[start]

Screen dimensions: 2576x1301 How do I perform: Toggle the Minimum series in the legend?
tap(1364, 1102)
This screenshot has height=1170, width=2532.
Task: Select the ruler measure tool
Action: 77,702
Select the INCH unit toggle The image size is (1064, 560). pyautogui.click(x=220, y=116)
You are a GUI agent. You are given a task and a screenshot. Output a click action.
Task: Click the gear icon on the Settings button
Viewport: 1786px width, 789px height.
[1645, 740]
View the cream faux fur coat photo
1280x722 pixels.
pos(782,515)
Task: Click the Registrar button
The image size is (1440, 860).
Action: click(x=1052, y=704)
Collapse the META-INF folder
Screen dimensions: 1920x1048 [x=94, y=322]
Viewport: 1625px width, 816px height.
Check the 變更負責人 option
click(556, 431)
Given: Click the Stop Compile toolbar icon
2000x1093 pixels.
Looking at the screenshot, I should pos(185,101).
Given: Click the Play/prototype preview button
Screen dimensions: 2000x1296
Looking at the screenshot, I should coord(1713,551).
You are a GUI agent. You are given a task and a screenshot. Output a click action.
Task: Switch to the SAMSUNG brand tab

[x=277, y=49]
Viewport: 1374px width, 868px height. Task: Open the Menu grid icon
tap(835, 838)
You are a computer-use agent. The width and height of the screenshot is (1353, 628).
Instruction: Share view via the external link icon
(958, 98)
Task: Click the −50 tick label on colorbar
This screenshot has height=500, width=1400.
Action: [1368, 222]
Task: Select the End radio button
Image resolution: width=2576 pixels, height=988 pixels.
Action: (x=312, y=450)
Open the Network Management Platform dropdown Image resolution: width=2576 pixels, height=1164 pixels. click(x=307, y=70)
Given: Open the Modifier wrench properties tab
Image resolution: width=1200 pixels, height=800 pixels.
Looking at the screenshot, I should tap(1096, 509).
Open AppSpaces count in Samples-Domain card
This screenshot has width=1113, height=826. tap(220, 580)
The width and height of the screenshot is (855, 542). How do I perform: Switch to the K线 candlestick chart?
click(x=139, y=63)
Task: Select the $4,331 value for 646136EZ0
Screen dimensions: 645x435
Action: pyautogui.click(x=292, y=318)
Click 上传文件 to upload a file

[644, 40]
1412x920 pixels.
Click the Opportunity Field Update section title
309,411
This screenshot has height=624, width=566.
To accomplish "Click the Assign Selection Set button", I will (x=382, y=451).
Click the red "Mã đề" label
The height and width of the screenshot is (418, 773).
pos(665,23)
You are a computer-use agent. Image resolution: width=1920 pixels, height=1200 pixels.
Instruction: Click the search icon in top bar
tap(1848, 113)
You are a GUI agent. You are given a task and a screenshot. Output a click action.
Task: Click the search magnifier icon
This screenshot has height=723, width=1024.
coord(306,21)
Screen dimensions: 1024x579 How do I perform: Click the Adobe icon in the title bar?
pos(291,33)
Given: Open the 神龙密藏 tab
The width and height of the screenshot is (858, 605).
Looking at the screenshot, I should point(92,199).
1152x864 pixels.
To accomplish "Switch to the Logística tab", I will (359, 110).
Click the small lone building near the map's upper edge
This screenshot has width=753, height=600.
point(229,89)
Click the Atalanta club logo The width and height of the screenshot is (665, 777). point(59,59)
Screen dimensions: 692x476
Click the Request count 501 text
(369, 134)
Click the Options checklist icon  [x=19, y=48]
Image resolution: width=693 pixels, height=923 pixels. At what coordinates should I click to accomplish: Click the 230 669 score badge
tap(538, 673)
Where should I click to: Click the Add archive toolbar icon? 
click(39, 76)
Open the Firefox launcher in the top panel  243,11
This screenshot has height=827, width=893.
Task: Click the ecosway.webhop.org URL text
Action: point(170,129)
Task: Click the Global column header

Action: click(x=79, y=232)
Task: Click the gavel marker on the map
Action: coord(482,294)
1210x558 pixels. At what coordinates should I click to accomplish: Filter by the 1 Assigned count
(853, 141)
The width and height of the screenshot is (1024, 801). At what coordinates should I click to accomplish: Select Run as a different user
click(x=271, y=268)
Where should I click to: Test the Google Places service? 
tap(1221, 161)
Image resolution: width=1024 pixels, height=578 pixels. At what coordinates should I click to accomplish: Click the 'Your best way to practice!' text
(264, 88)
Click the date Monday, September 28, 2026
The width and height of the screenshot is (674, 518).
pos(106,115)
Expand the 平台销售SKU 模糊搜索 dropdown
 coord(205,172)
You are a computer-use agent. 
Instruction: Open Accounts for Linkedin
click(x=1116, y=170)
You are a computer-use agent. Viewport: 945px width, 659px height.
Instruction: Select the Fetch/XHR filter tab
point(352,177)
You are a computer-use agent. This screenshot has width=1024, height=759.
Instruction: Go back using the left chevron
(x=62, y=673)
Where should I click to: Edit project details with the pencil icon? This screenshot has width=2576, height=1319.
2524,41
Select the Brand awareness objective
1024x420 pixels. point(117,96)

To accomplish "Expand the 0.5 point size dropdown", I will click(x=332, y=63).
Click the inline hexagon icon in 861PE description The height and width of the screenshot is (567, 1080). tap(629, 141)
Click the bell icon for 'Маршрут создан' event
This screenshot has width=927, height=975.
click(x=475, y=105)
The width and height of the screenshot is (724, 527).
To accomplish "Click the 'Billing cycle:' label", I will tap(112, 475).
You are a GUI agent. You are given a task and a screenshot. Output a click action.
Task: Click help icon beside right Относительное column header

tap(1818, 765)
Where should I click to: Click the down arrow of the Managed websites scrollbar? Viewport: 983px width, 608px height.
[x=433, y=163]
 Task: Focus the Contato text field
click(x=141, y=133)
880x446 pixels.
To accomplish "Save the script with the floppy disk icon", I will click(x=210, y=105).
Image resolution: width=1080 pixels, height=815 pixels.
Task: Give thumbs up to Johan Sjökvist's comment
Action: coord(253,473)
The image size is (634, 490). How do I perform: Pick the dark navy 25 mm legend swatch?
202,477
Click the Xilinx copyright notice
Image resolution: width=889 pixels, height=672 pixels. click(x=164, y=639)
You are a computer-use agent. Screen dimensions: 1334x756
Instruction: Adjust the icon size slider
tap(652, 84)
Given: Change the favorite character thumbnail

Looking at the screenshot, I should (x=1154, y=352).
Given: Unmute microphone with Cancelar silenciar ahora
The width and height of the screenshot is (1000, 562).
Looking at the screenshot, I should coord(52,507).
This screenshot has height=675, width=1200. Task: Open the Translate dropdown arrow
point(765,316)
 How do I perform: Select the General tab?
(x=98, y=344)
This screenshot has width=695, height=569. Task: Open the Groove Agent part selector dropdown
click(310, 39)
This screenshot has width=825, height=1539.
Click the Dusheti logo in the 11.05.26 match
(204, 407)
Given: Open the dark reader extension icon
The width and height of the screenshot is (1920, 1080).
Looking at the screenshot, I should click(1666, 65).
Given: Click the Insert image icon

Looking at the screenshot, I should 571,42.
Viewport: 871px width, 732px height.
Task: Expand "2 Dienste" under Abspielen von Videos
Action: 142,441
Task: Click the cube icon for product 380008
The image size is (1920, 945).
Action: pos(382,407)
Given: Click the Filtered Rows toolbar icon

[end]

▸ STATED GOAL
Copy every one of the rows above character for character, leaving out nothing and changing nothing.

▸ SOLVED EXERCISE
Screen dimensions: 2576x1301 How do I perform: Toggle the Minimum series in the legend?
tap(1364, 1102)
This screenshot has height=1170, width=2532.
Task: Select the ruler measure tool
Action: 77,702
Select the INCH unit toggle The image size is (1064, 560). pyautogui.click(x=220, y=116)
You are a GUI agent. You are given a task and a screenshot. Output a click action.
Task: Click the gear icon on the Settings button
Viewport: 1786px width, 789px height.
[1645, 740]
View the cream faux fur coat photo
1280x722 pixels.
pos(782,515)
Task: Click the Registrar button
The image size is (1440, 860).
Action: click(x=1052, y=704)
Collapse the META-INF folder
Screen dimensions: 1920x1048 [x=94, y=322]
Viewport: 1625px width, 816px height.
Check the 變更負責人 option
click(556, 431)
Given: Click the Stop Compile toolbar icon
2000x1093 pixels.
Looking at the screenshot, I should pos(185,101).
Given: Click the Play/prototype preview button
Screen dimensions: 2000x1296
Looking at the screenshot, I should coord(1713,551).
You are a GUI agent. You are given a task and a screenshot. Output a click action.
Task: Switch to the SAMSUNG brand tab

[x=277, y=49]
Viewport: 1374px width, 868px height. Task: Open the Menu grid icon
tap(835, 838)
You are a computer-use agent. The width and height of the screenshot is (1353, 628).
Instruction: Share view via the external link icon
(958, 98)
Task: Click the −50 tick label on colorbar
This screenshot has height=500, width=1400.
Action: [1368, 222]
Task: Select the End radio button
Image resolution: width=2576 pixels, height=988 pixels.
Action: (x=312, y=450)
Open the Network Management Platform dropdown Image resolution: width=2576 pixels, height=1164 pixels. click(x=307, y=70)
Given: Open the Modifier wrench properties tab
Image resolution: width=1200 pixels, height=800 pixels.
Looking at the screenshot, I should tap(1096, 509).
Open AppSpaces count in Samples-Domain card
This screenshot has width=1113, height=826. tap(220, 580)
The width and height of the screenshot is (855, 542). How do I perform: Switch to the K线 candlestick chart?
click(x=139, y=63)
Task: Select the $4,331 value for 646136EZ0
Screen dimensions: 645x435
Action: pyautogui.click(x=292, y=318)
Click 上传文件 to upload a file

[644, 40]
1412x920 pixels.
Click the Opportunity Field Update section title
309,411
This screenshot has height=624, width=566.
To accomplish "Click the Assign Selection Set button", I will (x=382, y=451).
Click the red "Mã đề" label
The height and width of the screenshot is (418, 773).
pos(665,23)
You are a computer-use agent. Image resolution: width=1920 pixels, height=1200 pixels.
Instruction: Click the search icon in top bar
tap(1848, 113)
You are a GUI agent. You are given a task and a screenshot. Output a click action.
Task: Click the search magnifier icon
This screenshot has height=723, width=1024.
coord(306,21)
Screen dimensions: 1024x579 How do I perform: Click the Adobe icon in the title bar?
pos(291,33)
Given: Open the 神龙密藏 tab
The width and height of the screenshot is (858, 605).
Looking at the screenshot, I should point(92,199).
1152x864 pixels.
To accomplish "Switch to the Logística tab", I will (359, 110).
Click the small lone building near the map's upper edge
This screenshot has width=753, height=600.
point(229,89)
Click the Atalanta club logo The width and height of the screenshot is (665, 777). point(59,59)
Screen dimensions: 692x476
Click the Request count 501 text
(369, 134)
Click the Options checklist icon  [x=19, y=48]
Image resolution: width=693 pixels, height=923 pixels. At what coordinates should I click to accomplish: Click the 230 669 score badge
tap(538, 673)
Where should I click to: Click the Add archive toolbar icon? 
click(39, 76)
Open the Firefox launcher in the top panel  243,11
This screenshot has height=827, width=893.
Task: Click the ecosway.webhop.org URL text
Action: point(170,129)
Task: Click the Global column header

Action: click(x=79, y=232)
Task: Click the gavel marker on the map
Action: coord(482,294)
1210x558 pixels. At what coordinates should I click to accomplish: Filter by the 1 Assigned count
(853, 141)
The width and height of the screenshot is (1024, 801). At what coordinates should I click to accomplish: Select Run as a different user
click(x=271, y=268)
Where should I click to: Test the Google Places service? 
tap(1221, 161)
Image resolution: width=1024 pixels, height=578 pixels. At what coordinates should I click to accomplish: Click the 'Your best way to practice!' text
(264, 88)
Click the date Monday, September 28, 2026
The width and height of the screenshot is (674, 518).
pos(106,115)
Expand the 平台销售SKU 模糊搜索 dropdown
 coord(205,172)
You are a computer-use agent. 
Instruction: Open Accounts for Linkedin
click(x=1116, y=170)
You are a computer-use agent. Viewport: 945px width, 659px height.
Instruction: Select the Fetch/XHR filter tab
point(352,177)
You are a computer-use agent. This screenshot has width=1024, height=759.
Instruction: Go back using the left chevron
(x=62, y=673)
Where should I click to: Edit project details with the pencil icon? This screenshot has width=2576, height=1319.
2524,41
Select the Brand awareness objective
1024x420 pixels. point(117,96)

To accomplish "Expand the 0.5 point size dropdown", I will click(x=332, y=63).
Click the inline hexagon icon in 861PE description The height and width of the screenshot is (567, 1080). tap(629, 141)
Click the bell icon for 'Маршрут создан' event
This screenshot has width=927, height=975.
click(x=475, y=105)
The width and height of the screenshot is (724, 527).
To accomplish "Click the 'Billing cycle:' label", I will tap(112, 475).
You are a GUI agent. You are given a task and a screenshot. Output a click action.
Task: Click help icon beside right Относительное column header

tap(1818, 765)
Where should I click to: Click the down arrow of the Managed websites scrollbar? Viewport: 983px width, 608px height.
[x=433, y=163]
 Task: Focus the Contato text field
click(x=141, y=133)
880x446 pixels.
To accomplish "Save the script with the floppy disk icon", I will click(x=210, y=105).
Image resolution: width=1080 pixels, height=815 pixels.
Task: Give thumbs up to Johan Sjökvist's comment
Action: coord(253,473)
The image size is (634, 490). How do I perform: Pick the dark navy 25 mm legend swatch?
202,477
Click the Xilinx copyright notice
Image resolution: width=889 pixels, height=672 pixels. click(x=164, y=639)
You are a computer-use agent. Screen dimensions: 1334x756
Instruction: Adjust the icon size slider
tap(652, 84)
Given: Change the favorite character thumbnail

Looking at the screenshot, I should (x=1154, y=352).
Given: Unmute microphone with Cancelar silenciar ahora
The width and height of the screenshot is (1000, 562).
Looking at the screenshot, I should coord(52,507).
This screenshot has height=675, width=1200. Task: Open the Translate dropdown arrow
point(765,316)
 How do I perform: Select the General tab?
(x=98, y=344)
This screenshot has width=695, height=569. Task: Open the Groove Agent part selector dropdown
click(310, 39)
This screenshot has width=825, height=1539.
Click the Dusheti logo in the 11.05.26 match
(204, 407)
Given: Open the dark reader extension icon
The width and height of the screenshot is (1920, 1080).
Looking at the screenshot, I should click(1666, 65).
Given: Click the Insert image icon

Looking at the screenshot, I should 571,42.
Viewport: 871px width, 732px height.
Task: Expand "2 Dienste" under Abspielen von Videos
Action: 142,441
Task: Click the cube icon for product 380008
The image size is (1920, 945).
Action: pos(382,407)
Given: Click the Filtered Rows toolbar icon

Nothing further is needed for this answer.